Exercise instructions - Pictures aside, the output must consist of the lines from the one containing "Task: Click Show ImGUI demo window entry" through the end of the data, reproduced exactly.

(Stored dataset items)
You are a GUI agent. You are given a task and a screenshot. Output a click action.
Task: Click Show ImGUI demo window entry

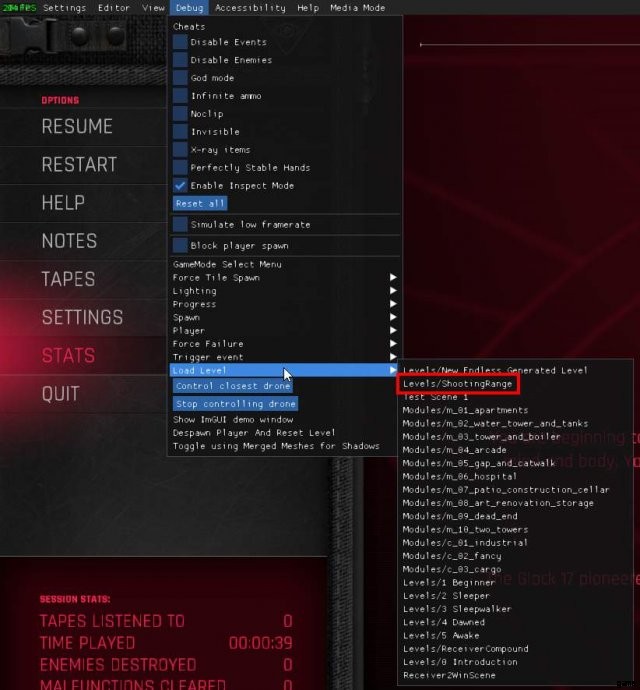click(233, 420)
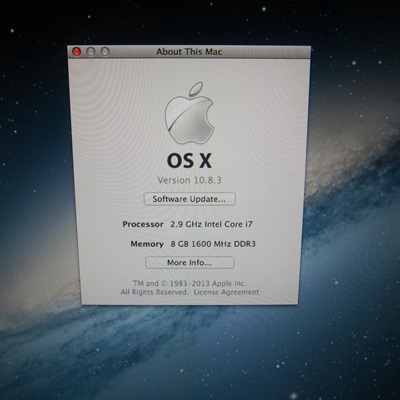
Task: Click the leaf atop the Apple logo
Action: (196, 90)
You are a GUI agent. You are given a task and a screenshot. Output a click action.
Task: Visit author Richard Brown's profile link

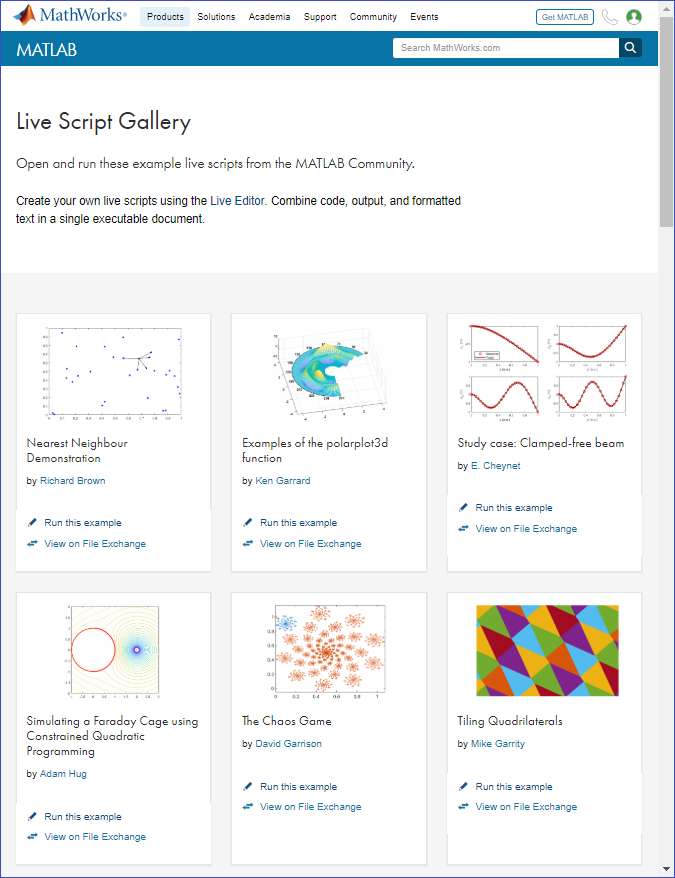coord(72,481)
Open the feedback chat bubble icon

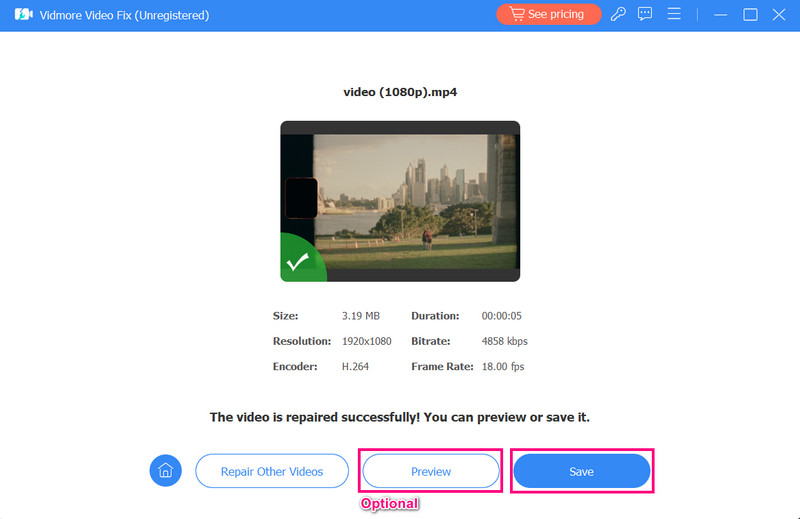coord(646,15)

Completed exercise -
Task: Click Show ImGUI demo window entry

click(233, 420)
Task: Click the leaf atop the Apple logo
Action: (196, 90)
You are a GUI agent. You are given a task and a screenshot. Output a click action.
Task: Visit author Richard Brown's profile link

coord(72,481)
Open the feedback chat bubble icon

coord(646,15)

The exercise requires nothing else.